Location
- Country: Canada
- Province: Quebec
- Region: Bas-Saint-Laurent
- MRC: Rimouski-Neigette Regional County Municipality

Physical characteristics
- Source: Mountain stream
- • location: Réserve faunique Duchénier
- • coordinates: 48°08′34″N 68°34′53″W﻿ / ﻿48.14278°N 68.58139°W
- • elevation: 295 m (968 ft)
- Mouth: Rivière du Grand Touradi
- • location: Saint-Esprit
- • coordinates: 48°06′18″N 68°34′01″W﻿ / ﻿48.10500°N 68.56694°W
- • elevation: 183 m (600 ft)
- Length: 6.5 km (4.0 mi)

Basin features
- • left: Discharge of Hélène Lake.

= Brisson River (rivière du Grand Touradi tributary) =

The Brisson River (French: Rivière Brisson) flows in the Réserve faunique Duchénier and in the municipality of Esprit-Saint, in the Rimouski-Neigette Regional County Municipality, in the administrative region of Bas-Saint-Laurent, in the province of Quebec, in Canada.

This river flows on the north bank of the Grand Touradi River which flows northeast to the south bank of the Rimouski River; the latter flows west, then north, to the south shore of the St. Lawrence River where it pours into the heart of the city of Rimouski.

== Geography ==

The Brisso river "rises at the mouth of Chasseur lake (length: 1.4 km; altitude: 295 m), in the Duchénier Wildlife Reserve, in the Notre Dame Mountains. This lake is fed by the outlet of Lac Ovale (altitude: 304 m) and is located in the heart of the Duchénier Wildlife Reserve.

The mouth of Lac Chasseur is located 27.1 km southeast of the southeast coast of the St. Lawrence River, 2.0 km northeast west of the limit of the municipality of Esprit-Saint, at 5.2 km to the east of "Grand Lac Touradi", and at 8.3 km to the South from the center of the village of Esprit-Saint.

From Lac Chasseur, the Brisson river flows over 6.5 km, divided into the following segments:
- 1.8 km south, in the Duchénier Wildlife Reserve, to a stream (coming from the west);
- 0.8 km southwards, to a stream (coming from the south-west);
- 1.4 km southwards, to the limit of the municipality of Esprit-Saint;
- 0.4 km south-east, to the outlet of Lac Hélène (coming from the north);
- 2.1 km towards the south-east, forming a curve towards the west, up to the confluence of the river.

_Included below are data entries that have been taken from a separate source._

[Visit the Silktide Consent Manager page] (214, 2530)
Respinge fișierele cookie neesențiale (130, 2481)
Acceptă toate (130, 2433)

The Brisson river flows on the north bank of the Grand Touradi River which constitutes the southern limit of the Duchénier Wildlife Reserve. This confluence is located 33.8 km southeast of the southeast coast of the St. Lawrence River, 3.9 km north of the village center of Esprit-Saint, 7.4 km west of the village center of La Trinité-des-Monts.

== Toponymy ==

The toponym "Rivière Brisson" was formalized on June 11, 1982, at the Commission de toponymie du Québec.